Quelles furent les scènes fortes du tournage ?

La scène du procès de Zola reste l’un de mes souvenirs les plus émouvants. Nous avons tourné dans l’ancien Palais de Justice de Paris, sur l’Île de la Cité, plus précisément dans la salle de la Cour d’appel où s’est tenu le procès Pétain. Le genre de scène que l’on appréhende un peu, avec 400 figurants, un texte très dense ; mais Roman a su trouver les mots pour me donner confiance. Il est lui-même comédien donc un formidable directeur d’acteur. Il passe par le plaisir pour vous faire accoucher, sans chercher à vous abrutir, vous brusquer ou vous fragiliser.

La scène du duel à l’épée avec Grégory Gadebois est également impressionnante…

Jean Dujardin : On l’a répétée comme une chorégraphie avec le Maître d’armes Michel Carliez. Il nous a enseigné les rudiments de cet art très codifié : la position des pieds, comme tenir son épée, la touche, reculer et avancer en quart de temps. Le déplacement est primordial, il peut vous tuer ou vous sauver. C’est une scène magnifique. Roman aurait pu la dynamiser en restant sur des plans serrés, mais non, il est resté en plan large, à la différence des scènes d’actions classiques. Il ne veut pas frimer ou séduire, il cherche la vérité. Il filme avec un classicisme que l’on ose plus faire aujourd’hui ; et en même temps « J’accuse » est un film très moderne. Un thriller sur fond d’espionnage resserré et rythmé et certainement pas dans une leçon d’histoire pompeuse et didactique. Il parvient même à insuffler des petites doses d’humour notamment quand les révélations de Picquart sèment la panique au sein de l’État-major français.

Selon vous, « J’accuse »est un film utile aujourd’hui ?
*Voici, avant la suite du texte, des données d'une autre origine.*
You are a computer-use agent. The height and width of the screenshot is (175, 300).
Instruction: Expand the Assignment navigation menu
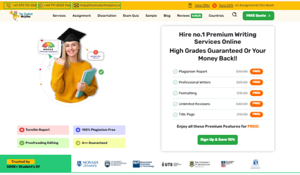[82, 16]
Jean Dujardin : Je dirais même nécessaire, surtout en ces temps où la xénophobie et les populismes donnent de la voix dans certains pays d’Europe. Le film parle d’antisémitisme, d’injustice, mais aussi de courage, c’est une belle notion, très cinégénique. Il est toujours utile de revisiter certaines pages sombres de notre histoire, sans donner de leçons, en restant dans une promesse de cinéma, donc de plaisir.